*** Opening of SOURCE DATA ***

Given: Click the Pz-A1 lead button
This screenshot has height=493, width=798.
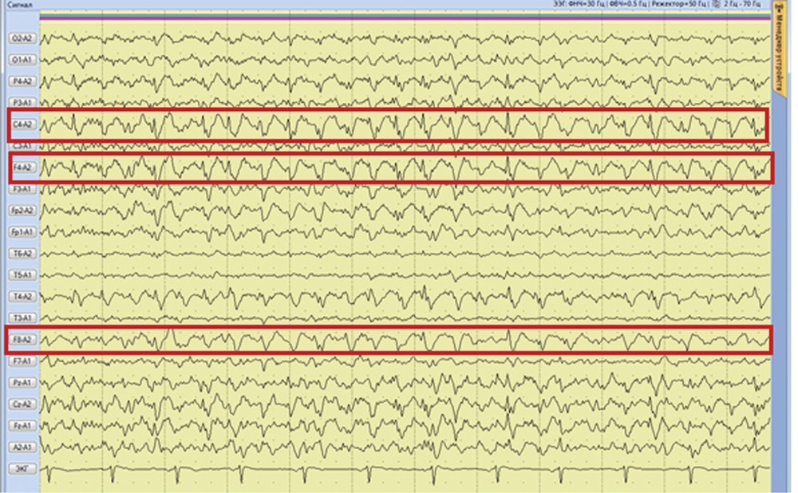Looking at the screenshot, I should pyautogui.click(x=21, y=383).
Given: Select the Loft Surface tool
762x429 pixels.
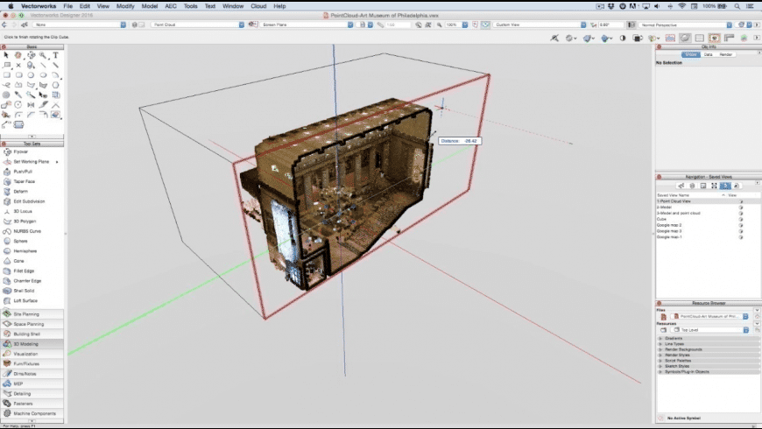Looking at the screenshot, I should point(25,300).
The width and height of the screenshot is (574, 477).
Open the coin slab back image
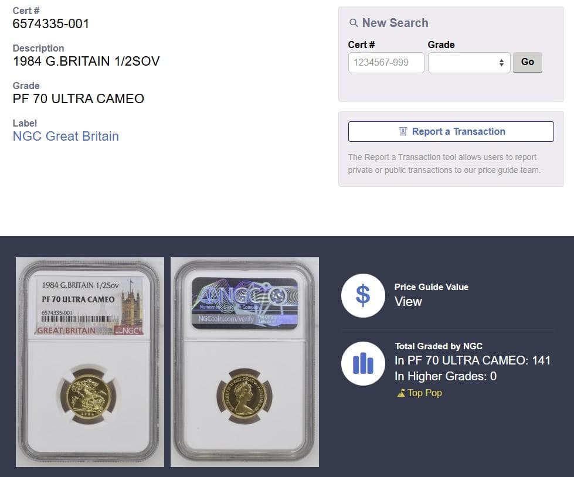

*** Close of SOURCE DATA ***
*** Opening of SOURCE DATA ***

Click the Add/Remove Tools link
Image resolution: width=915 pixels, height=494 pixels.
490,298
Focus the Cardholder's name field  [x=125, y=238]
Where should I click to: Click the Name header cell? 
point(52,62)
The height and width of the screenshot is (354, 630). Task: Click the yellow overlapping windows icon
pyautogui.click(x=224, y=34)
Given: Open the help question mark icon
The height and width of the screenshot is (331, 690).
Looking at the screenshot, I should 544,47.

*** Close of SOURCE DATA ***

> **PROBLEM TO SOLVE**
Gather each line of the listing containing the word "Given" and show it.

> **RESPONSE AREA**
Given: Click the Pz-A1 lead button
Given: Select the Loft Surface tool
Given: Open the help question mark icon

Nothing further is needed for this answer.